На страже этой нормы, этой стабильности теперь, в средние века, стояли уже не ранние формы религии, но развитые религиозные системы. И это тоже новый фактор, сыгравший свою роль и внесший свой вклад во все тот же процесс стабилизации и консервации взаимоотношений государства и социума. Официальное китайское конфуцианство, средневековый индуизм, ислам и буддизм в различных их модификациях – это и есть те развитые религиозные системы, о которых идет речь. Общее для всех них то, что они концентрируют свое идеологическое и институциональное воздействие именно на укреплении консервативной стабильности, в каждом случае делая это по‑своему, в зависимости как от собственной доктрины, так и от обстоятельств.

----

== Задание 1 ==
Перепишите без изменений строки от той, что содержит «Given: Click the», и вниз до последней строки включительно. Изображения в ответ не включайте.

----

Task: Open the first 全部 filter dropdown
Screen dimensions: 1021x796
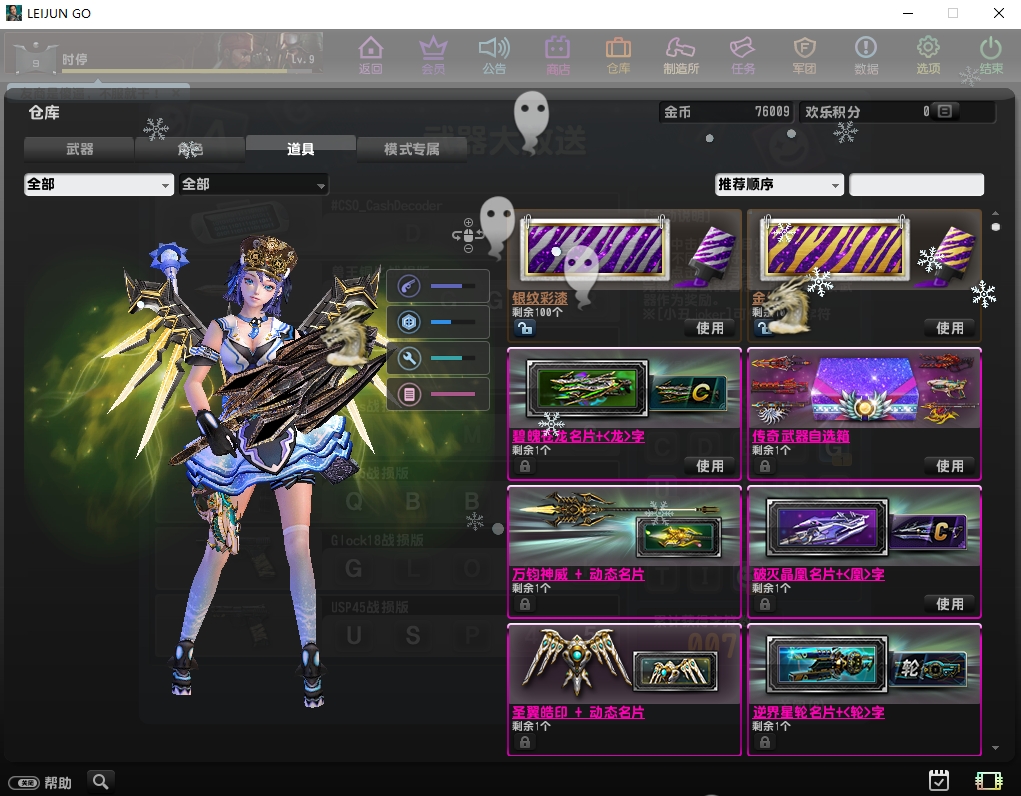Action: click(x=98, y=185)
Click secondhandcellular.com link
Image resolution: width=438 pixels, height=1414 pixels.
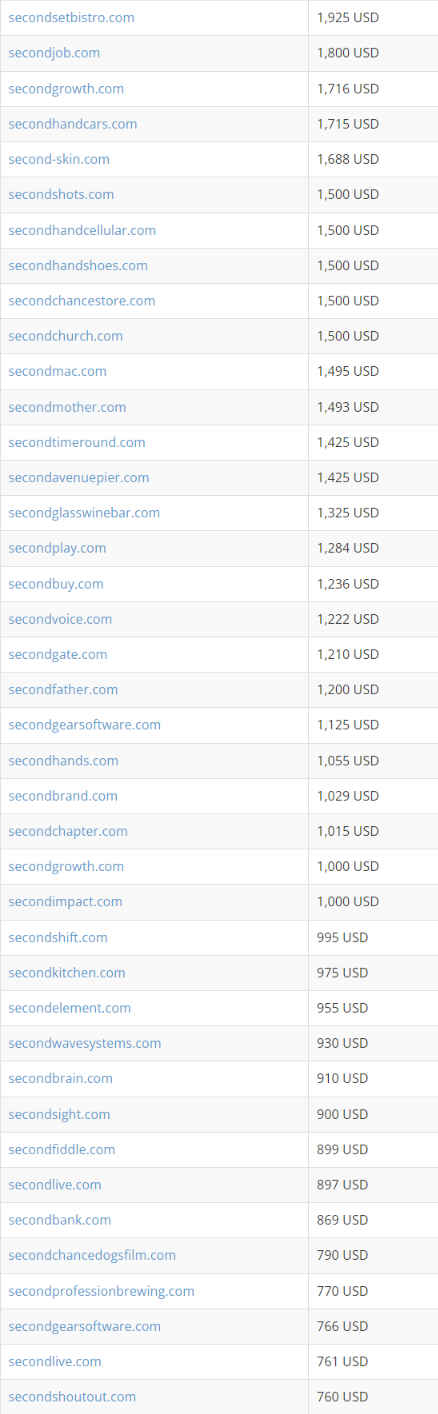(x=82, y=230)
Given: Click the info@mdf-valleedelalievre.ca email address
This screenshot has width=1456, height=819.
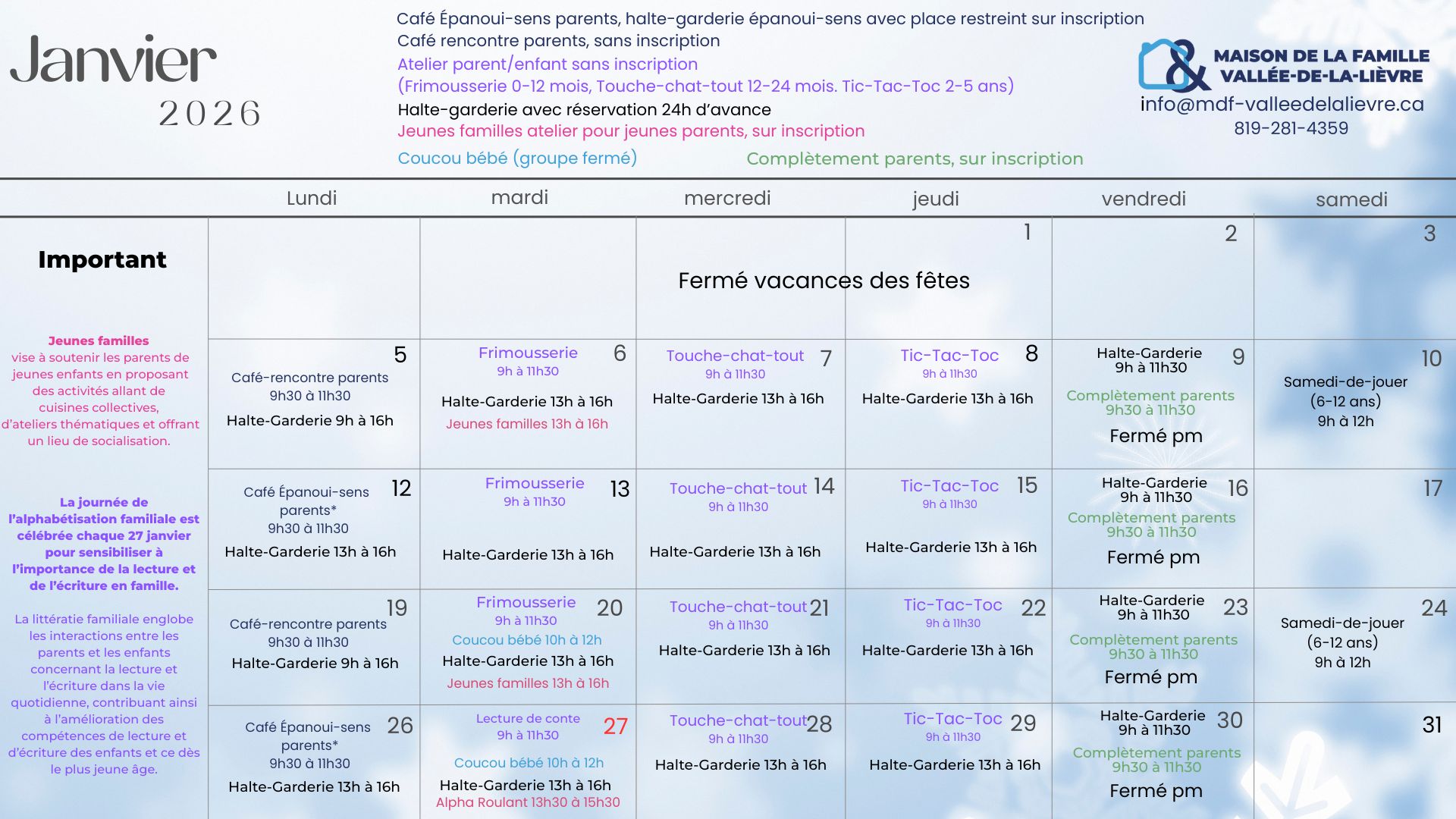Looking at the screenshot, I should [1282, 104].
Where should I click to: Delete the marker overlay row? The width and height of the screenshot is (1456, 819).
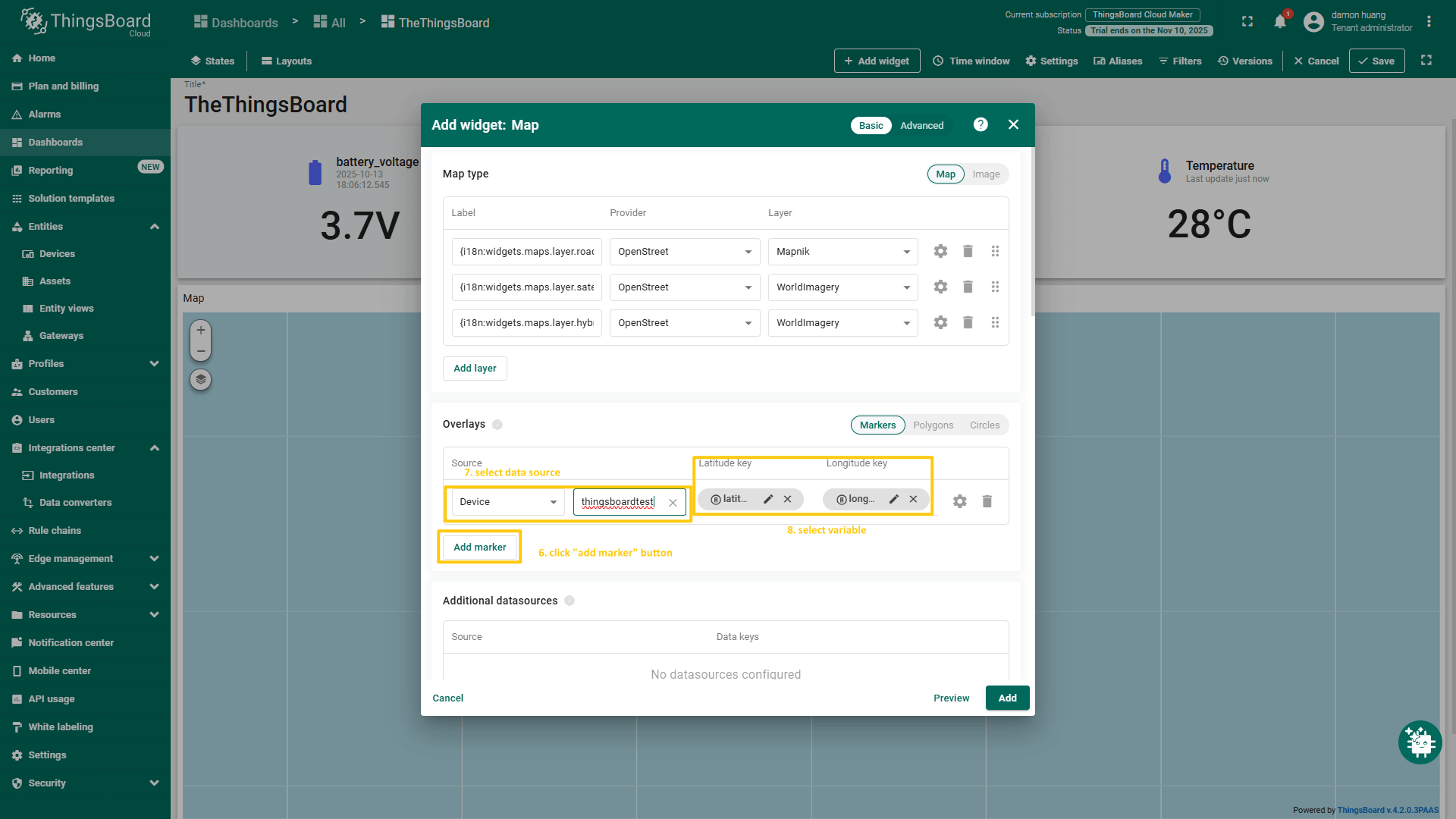click(987, 501)
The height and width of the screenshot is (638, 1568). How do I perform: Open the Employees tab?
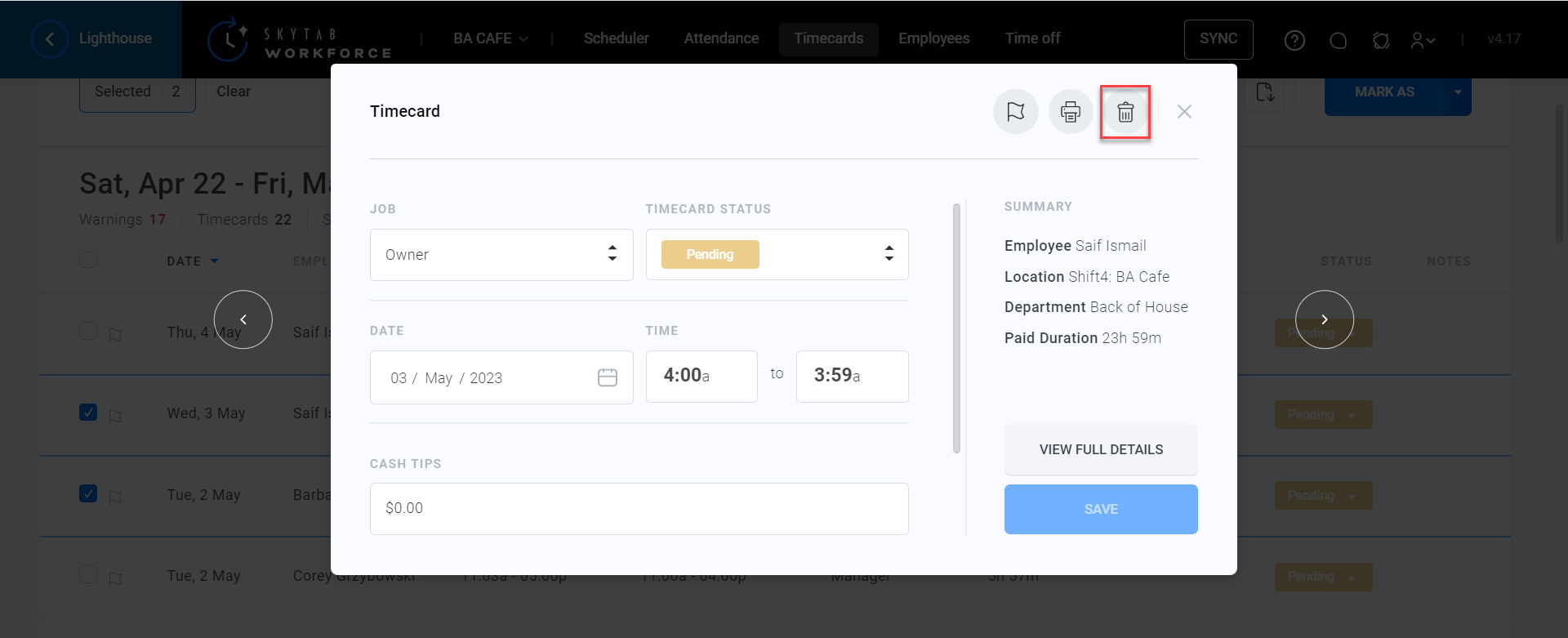tap(933, 38)
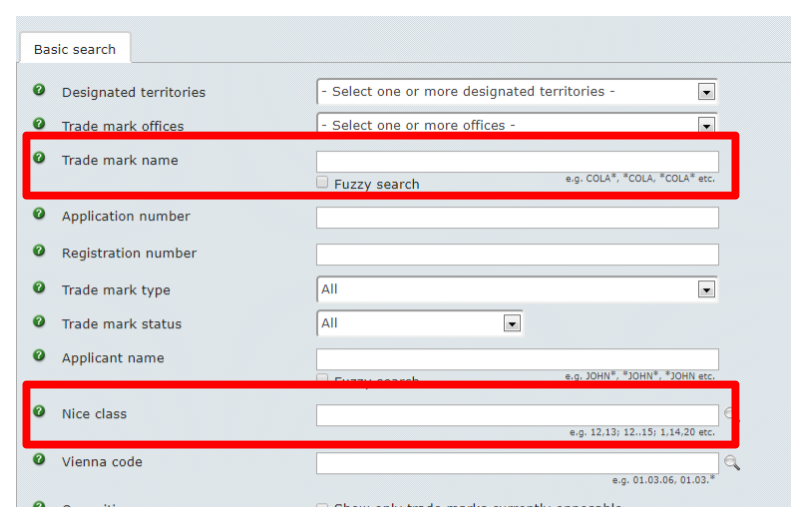The height and width of the screenshot is (526, 802).
Task: Click help icon next to Application number
Action: (x=39, y=213)
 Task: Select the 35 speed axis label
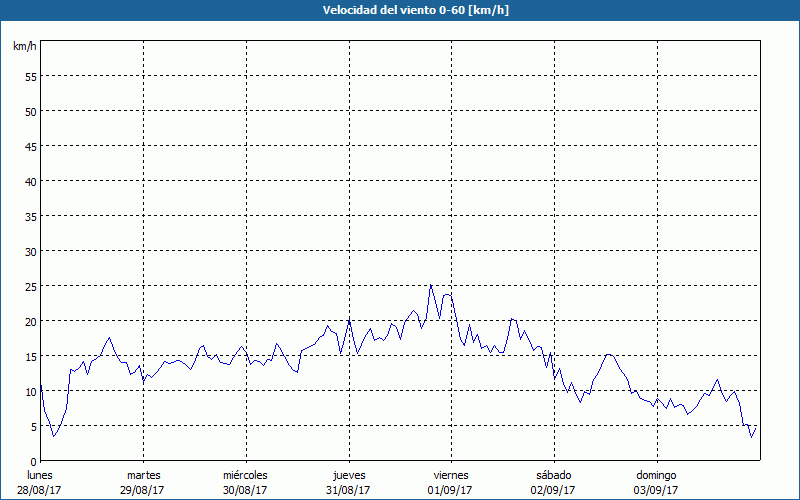tap(30, 216)
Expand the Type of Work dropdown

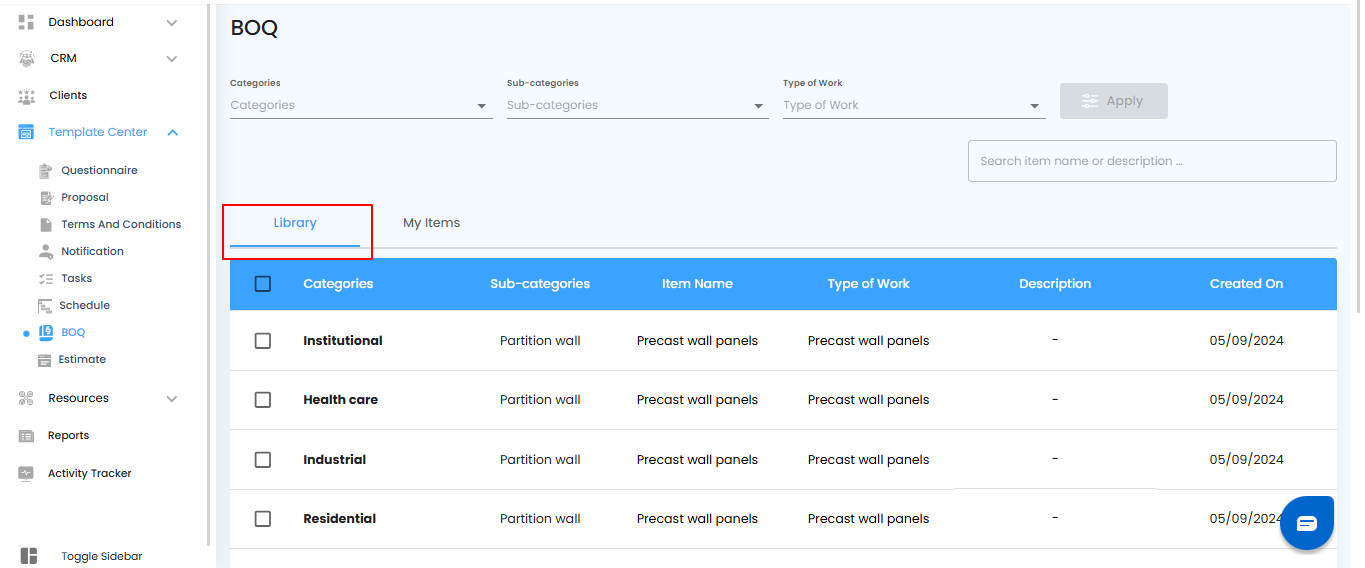(x=1034, y=106)
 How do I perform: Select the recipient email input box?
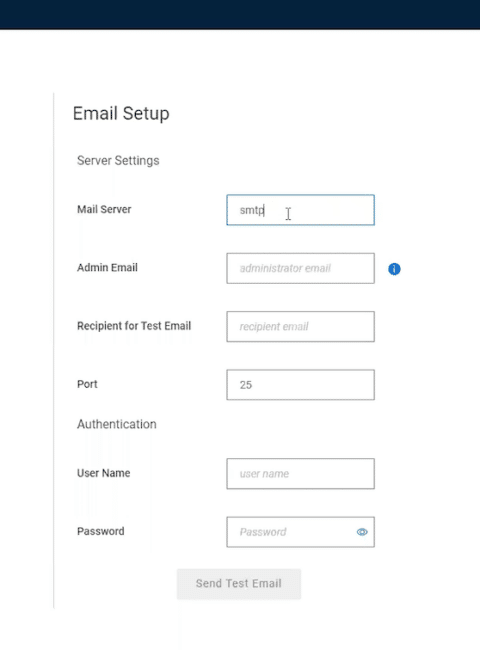pos(301,327)
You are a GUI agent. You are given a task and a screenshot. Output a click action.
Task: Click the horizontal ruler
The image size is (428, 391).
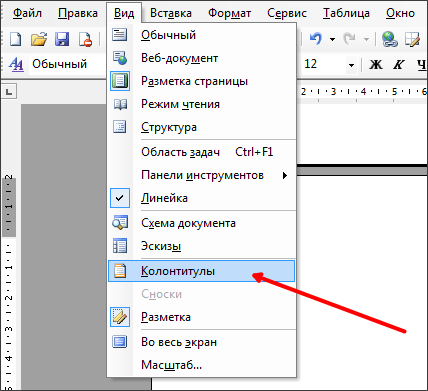362,92
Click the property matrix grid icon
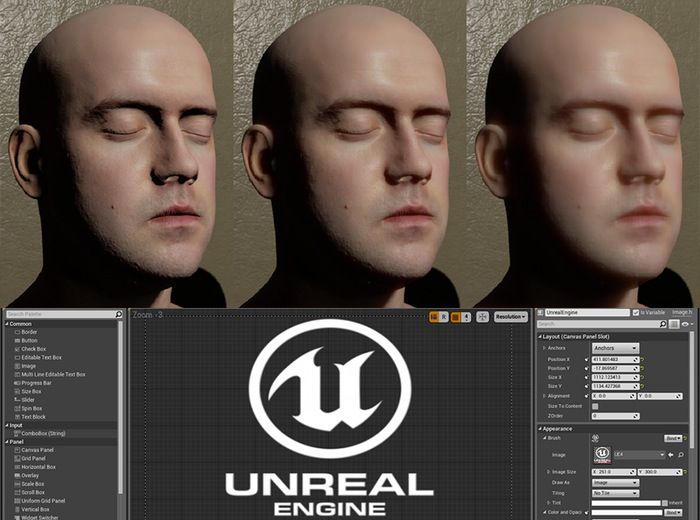 pyautogui.click(x=675, y=324)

----

== Задание 2 ==
Перечислите все развитые религиозные системы, которые названы во фрагменте документа.

== Результат 1 ==
Given: Click the info@mdf-valleedelalievre.ca email address
This screenshot has width=1456, height=819.
Looking at the screenshot, I should [1282, 104].
Where should I click to: Delete the marker overlay row? The width and height of the screenshot is (1456, 819).
click(987, 501)
The height and width of the screenshot is (638, 1568). How do I perform: Open the Employees tab?
tap(933, 38)
The height and width of the screenshot is (526, 802).
Task: Click help icon next to Application number
Action: (x=39, y=213)
 Task: Select the 35 speed axis label
tap(30, 216)
Expand the Type of Work dropdown

(x=1034, y=106)
 How do I perform: Select the recipient email input box?
pos(301,327)
You are a GUI agent. You are given a task and a screenshot. Output a click action.
Task: Click the horizontal ruler
The image size is (428, 391).
362,92
Click the property matrix grid icon
 pyautogui.click(x=675, y=324)

== Результат 2 ==
- официальное китайское конфуцианство
- средневековый индуизм
- ислам
- буддизм